-------- Material shown

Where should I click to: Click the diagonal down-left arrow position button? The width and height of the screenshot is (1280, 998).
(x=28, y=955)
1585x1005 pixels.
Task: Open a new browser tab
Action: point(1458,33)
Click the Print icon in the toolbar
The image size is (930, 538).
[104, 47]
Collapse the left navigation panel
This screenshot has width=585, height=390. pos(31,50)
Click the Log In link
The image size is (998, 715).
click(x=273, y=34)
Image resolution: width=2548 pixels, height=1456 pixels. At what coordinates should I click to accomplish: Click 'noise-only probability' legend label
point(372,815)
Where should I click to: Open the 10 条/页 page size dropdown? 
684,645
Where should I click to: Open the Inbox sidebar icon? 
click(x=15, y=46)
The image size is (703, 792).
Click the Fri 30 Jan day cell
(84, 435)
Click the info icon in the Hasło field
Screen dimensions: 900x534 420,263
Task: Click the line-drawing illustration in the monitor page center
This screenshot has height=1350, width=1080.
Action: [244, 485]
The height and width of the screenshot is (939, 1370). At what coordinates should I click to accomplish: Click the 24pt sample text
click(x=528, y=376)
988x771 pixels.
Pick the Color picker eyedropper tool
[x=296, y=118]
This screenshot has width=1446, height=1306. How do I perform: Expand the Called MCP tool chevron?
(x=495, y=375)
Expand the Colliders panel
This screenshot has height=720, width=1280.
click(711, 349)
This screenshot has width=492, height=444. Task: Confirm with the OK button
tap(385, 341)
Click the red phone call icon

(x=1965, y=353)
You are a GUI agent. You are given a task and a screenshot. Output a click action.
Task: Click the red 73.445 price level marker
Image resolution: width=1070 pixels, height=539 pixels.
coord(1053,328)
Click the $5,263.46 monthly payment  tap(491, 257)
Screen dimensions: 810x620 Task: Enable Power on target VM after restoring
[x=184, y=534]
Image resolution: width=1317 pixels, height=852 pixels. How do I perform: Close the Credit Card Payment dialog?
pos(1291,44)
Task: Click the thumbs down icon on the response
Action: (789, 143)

----------------

**Description of the task**:
From the line holding "Where should I click to: Open the 10" through the final line of the data above, copy every line exactly as written. Include nothing else.

**Problem solution**:
Where should I click to: Open the 10 条/页 page size dropdown? 
684,645
Where should I click to: Open the Inbox sidebar icon? 
click(x=15, y=46)
The image size is (703, 792).
Click the Fri 30 Jan day cell
(84, 435)
Click the info icon in the Hasło field
Screen dimensions: 900x534 420,263
Task: Click the line-drawing illustration in the monitor page center
This screenshot has height=1350, width=1080.
Action: [244, 485]
The height and width of the screenshot is (939, 1370). At what coordinates should I click to accomplish: Click the 24pt sample text
click(x=528, y=376)
988x771 pixels.
Pick the Color picker eyedropper tool
[x=296, y=118]
This screenshot has width=1446, height=1306. How do I perform: Expand the Called MCP tool chevron?
(x=495, y=375)
Expand the Colliders panel
This screenshot has height=720, width=1280.
click(711, 349)
This screenshot has width=492, height=444. Task: Confirm with the OK button
tap(385, 341)
Click the red phone call icon

(x=1965, y=353)
You are a GUI agent. You are given a task and a screenshot. Output a click action.
Task: Click the red 73.445 price level marker
Image resolution: width=1070 pixels, height=539 pixels.
coord(1053,328)
Click the $5,263.46 monthly payment  tap(491, 257)
Screen dimensions: 810x620 Task: Enable Power on target VM after restoring
[x=184, y=534]
Image resolution: width=1317 pixels, height=852 pixels. How do I perform: Close the Credit Card Payment dialog?
pos(1291,44)
Task: Click the thumbs down icon on the response
Action: (789, 143)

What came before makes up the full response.